Table 2. Classification of PCV2 strains based on nucleotides 262-267 of the ORF2 sequences

The phylogenetic tree revealed that the sequences were segregated into five major subtypes, PCV2a, PCV2b, PCV2c, PCV2d, and a new Thai subtype referred to as PCV2e (Figure 2). In comparison to a previous study [9], the PCV2b group in figure 2 is formerly classified as PCV2b (group1) cluster 1A/B, while those in PCV2d and PCV2e groups were previously classified as PCV2b cluster 1C. In the present study, the seven PCV2 isolates from the PMWS-affected farms were classified in PCV2b (cluster 1A/B). The other three isolates (THKUB98, THKUL16, and THKUF49) with the cluster 1C signature are more distant and form a new cluster together with the former Thai isolate (AY864814) and a Chinese isolate (AY035820) (Figure 2).
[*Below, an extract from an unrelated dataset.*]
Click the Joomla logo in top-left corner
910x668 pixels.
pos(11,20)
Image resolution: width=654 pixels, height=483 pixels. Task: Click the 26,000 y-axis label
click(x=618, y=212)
The sequence distances between ORF2 of the later cluster and those in the other clusters were found to exceed 3.5%, which qualifies for the characterization of a new subtype [12] referred to as PCV2e, in keeping with the recently determined new Chinese subtype PCV2d [11]. The Chinese PCV2 (AY035820) isolated in 2001 from PMWS pig in eastern China and the Thai isolates (AY864814) reported in 2004 coincidentally appear to possess the PCV2b cluster 1C signature. The Chinese PCV2 is therefore potentially the ancestor of the Thai PCV2 found in 2004, which in turn was the origin of the three 2007 PCV2 isolated in the present study.
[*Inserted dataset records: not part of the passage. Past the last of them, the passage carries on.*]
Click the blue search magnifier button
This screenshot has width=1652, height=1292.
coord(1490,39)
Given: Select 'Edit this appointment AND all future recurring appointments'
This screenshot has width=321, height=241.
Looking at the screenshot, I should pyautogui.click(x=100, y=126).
thumbnailFigure 2. Phylogenetic analysis of the complete ORF2 sequence of the PCV2 isolates in this study. The tree was constructed from the 82 ORF2 sequences deposited in GenBank and 10 Thai isolates in the present study with the application of the MEGA 4 program. The ORF2 of PCV1 was used as an out-group. Note that clusters 1 A/B and C indicate the previous classification [9].
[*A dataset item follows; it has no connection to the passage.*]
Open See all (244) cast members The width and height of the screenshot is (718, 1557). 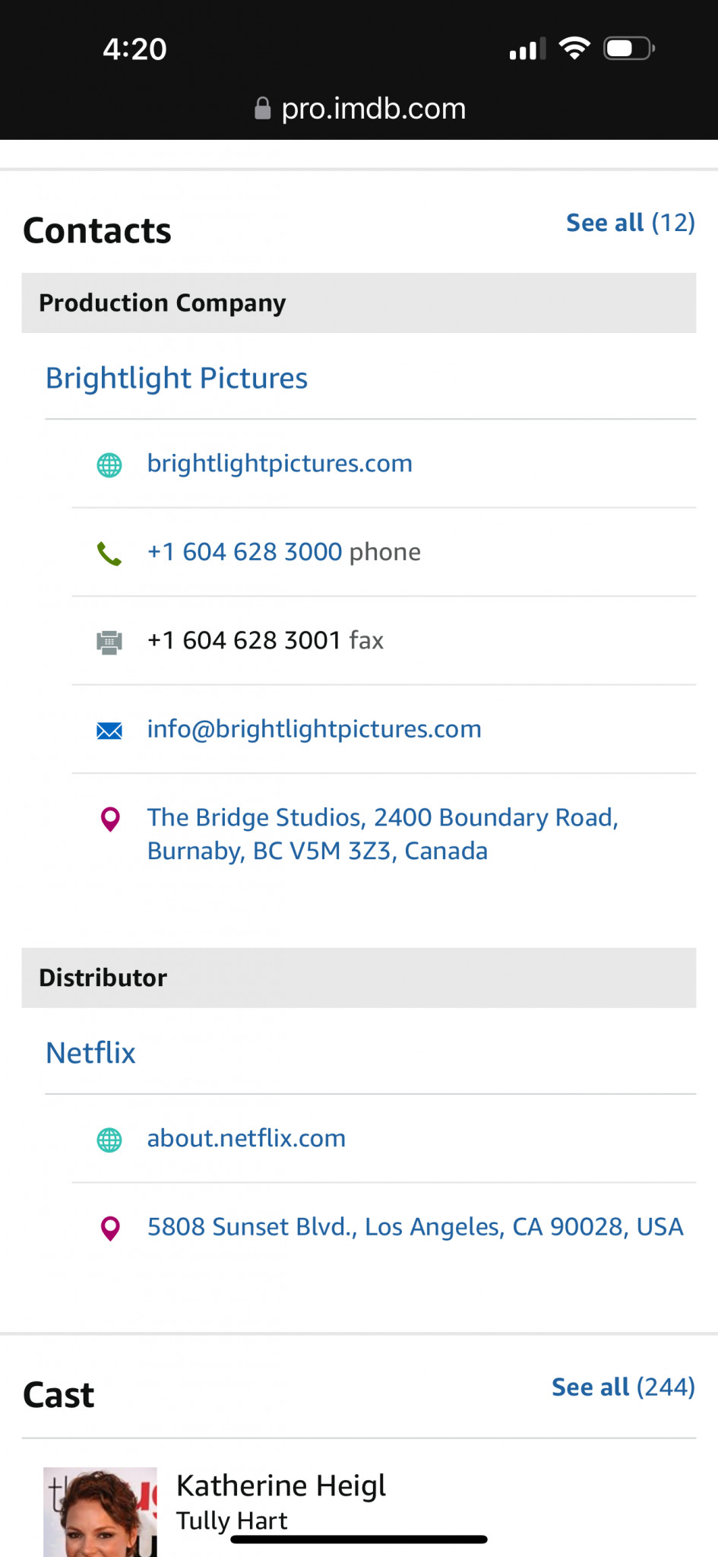[x=623, y=1387]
In conclusion, the present study constitutes the first genetic analysis of the Thai PCV2 isolates, which determines the correlation of the occurrence of PMWS and the PCV2 subtypes in the Thailand. This study also demonstrated that PCV2 infection associates with the occurrence of PMWS. In addition, the circulation of the PCV2 strains appears to be currently increasing in the Thai swine population. Two subtypes, PCV2e and PCV2b (1A/B), are at present existent in the Thai swine population, where PCV2b appears to be dominant. Phylogenetic analysis of the recent PCV2 strains from the present study has confirmed the existence of more PCV2 subtypes in addition to PCV2a and PCV2b. As new genetic clusters of PCV2 have continually emerged, the classification of the PCV2 subtypes and clusters needs to be reconsidered by the PCV2 taxonomists as to set standard criteria for the PCV2 genetic characterization.

Competing interests

The authors declare that they have no competing interests.

Authors' contributions

TJ performed both the laboratory experiments and the phylogenetic analysis as well as the draft of the manuscript under the supervision of PL. AB, PD, and KU participated in the necropsy and sample collection. CL contributed to the study design and performed the statistical analysis. PL: designed the study and revised the manuscript. The final draft of the manuscript was seen and approved by all the authors.

Acknowledgements

This study was funded by the Charoen-Pokphand Foundation, Thailand. The authors greatly thank Dr. Sandro Kunz, English editor at Kasetsart University, Thailand, for final manuscript edition.